Retype exactly the lines that run from the start of the data to the line holding "Viewport: 970px width, 457px height.", including both, and only those.

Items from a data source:
==================================================

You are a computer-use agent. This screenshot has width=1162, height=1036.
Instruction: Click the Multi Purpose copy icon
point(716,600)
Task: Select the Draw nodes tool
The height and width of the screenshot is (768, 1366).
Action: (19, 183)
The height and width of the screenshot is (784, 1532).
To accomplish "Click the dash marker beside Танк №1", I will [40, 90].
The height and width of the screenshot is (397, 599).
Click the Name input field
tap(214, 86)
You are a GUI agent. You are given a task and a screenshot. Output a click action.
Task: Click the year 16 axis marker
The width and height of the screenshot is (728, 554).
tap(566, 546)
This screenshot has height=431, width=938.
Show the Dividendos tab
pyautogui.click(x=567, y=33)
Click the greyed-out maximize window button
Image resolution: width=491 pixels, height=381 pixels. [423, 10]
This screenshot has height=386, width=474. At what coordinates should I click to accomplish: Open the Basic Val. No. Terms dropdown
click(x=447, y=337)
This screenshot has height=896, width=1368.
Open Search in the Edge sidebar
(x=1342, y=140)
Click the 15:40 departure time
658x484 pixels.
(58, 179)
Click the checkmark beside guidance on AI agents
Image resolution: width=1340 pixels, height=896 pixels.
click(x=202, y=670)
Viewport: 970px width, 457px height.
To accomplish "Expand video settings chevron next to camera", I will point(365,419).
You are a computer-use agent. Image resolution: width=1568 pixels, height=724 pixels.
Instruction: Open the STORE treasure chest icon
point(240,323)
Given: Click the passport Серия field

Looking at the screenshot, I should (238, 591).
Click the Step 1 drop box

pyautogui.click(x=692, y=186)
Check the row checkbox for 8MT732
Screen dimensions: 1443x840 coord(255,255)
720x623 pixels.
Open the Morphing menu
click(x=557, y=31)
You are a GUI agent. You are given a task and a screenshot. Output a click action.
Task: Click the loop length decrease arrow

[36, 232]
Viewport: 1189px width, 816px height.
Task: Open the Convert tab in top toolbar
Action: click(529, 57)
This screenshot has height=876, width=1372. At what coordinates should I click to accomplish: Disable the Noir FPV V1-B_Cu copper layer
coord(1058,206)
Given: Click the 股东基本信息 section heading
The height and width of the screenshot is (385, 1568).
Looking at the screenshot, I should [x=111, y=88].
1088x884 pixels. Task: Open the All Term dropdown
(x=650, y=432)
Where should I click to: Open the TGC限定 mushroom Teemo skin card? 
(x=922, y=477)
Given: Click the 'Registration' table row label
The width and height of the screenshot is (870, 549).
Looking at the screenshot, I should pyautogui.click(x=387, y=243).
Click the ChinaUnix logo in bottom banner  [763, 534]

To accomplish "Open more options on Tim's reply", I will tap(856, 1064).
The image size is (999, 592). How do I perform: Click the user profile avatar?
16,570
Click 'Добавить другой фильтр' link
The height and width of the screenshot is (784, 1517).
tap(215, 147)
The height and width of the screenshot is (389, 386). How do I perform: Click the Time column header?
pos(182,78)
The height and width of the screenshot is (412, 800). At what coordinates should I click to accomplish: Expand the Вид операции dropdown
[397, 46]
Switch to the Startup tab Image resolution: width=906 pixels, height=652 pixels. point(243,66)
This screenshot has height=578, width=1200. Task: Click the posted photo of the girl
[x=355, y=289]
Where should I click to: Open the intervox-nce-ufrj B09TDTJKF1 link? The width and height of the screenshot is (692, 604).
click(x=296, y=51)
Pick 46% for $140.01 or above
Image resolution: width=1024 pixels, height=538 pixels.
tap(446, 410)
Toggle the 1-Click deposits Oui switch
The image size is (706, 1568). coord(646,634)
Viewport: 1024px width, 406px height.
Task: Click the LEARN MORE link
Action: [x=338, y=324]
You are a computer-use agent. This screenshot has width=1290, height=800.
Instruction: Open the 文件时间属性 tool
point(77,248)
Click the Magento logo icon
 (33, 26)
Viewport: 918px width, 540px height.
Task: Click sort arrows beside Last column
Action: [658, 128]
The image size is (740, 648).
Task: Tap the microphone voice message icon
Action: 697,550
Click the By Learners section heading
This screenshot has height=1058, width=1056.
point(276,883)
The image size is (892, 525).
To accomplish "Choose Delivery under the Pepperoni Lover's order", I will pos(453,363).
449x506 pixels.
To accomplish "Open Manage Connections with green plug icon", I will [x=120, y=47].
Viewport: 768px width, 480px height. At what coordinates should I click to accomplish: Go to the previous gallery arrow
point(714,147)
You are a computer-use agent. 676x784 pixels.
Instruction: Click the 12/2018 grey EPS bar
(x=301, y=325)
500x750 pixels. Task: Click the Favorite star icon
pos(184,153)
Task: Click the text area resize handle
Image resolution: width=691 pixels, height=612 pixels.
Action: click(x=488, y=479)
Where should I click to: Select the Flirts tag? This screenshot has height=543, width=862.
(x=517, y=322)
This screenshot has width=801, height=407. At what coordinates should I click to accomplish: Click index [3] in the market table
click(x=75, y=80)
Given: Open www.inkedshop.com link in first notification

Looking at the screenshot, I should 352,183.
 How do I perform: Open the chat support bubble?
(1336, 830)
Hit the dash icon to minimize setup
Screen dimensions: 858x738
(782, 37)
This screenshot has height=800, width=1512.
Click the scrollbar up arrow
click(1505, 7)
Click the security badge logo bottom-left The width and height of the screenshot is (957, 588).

==================================================

- **Exercise result**:
You are a computer-use agent. This screenshot has width=1162, height=1036.
Instruction: Click the Multi Purpose copy icon
point(716,600)
Task: Select the Draw nodes tool
The height and width of the screenshot is (768, 1366).
Action: (19, 183)
The height and width of the screenshot is (784, 1532).
To accomplish "Click the dash marker beside Танк №1", I will [40, 90].
The height and width of the screenshot is (397, 599).
Click the Name input field
tap(214, 86)
You are a GUI agent. You are given a task and a screenshot. Output a click action.
Task: Click the year 16 axis marker
The width and height of the screenshot is (728, 554).
tap(566, 546)
This screenshot has height=431, width=938.
Show the Dividendos tab
pyautogui.click(x=567, y=33)
Click the greyed-out maximize window button
Image resolution: width=491 pixels, height=381 pixels. [423, 10]
This screenshot has height=386, width=474. At what coordinates should I click to accomplish: Open the Basic Val. No. Terms dropdown
click(x=447, y=337)
This screenshot has height=896, width=1368.
Open Search in the Edge sidebar
(x=1342, y=140)
Click the 15:40 departure time
658x484 pixels.
(58, 179)
Click the checkmark beside guidance on AI agents
Image resolution: width=1340 pixels, height=896 pixels.
click(x=202, y=670)
Viewport: 970px width, 457px height.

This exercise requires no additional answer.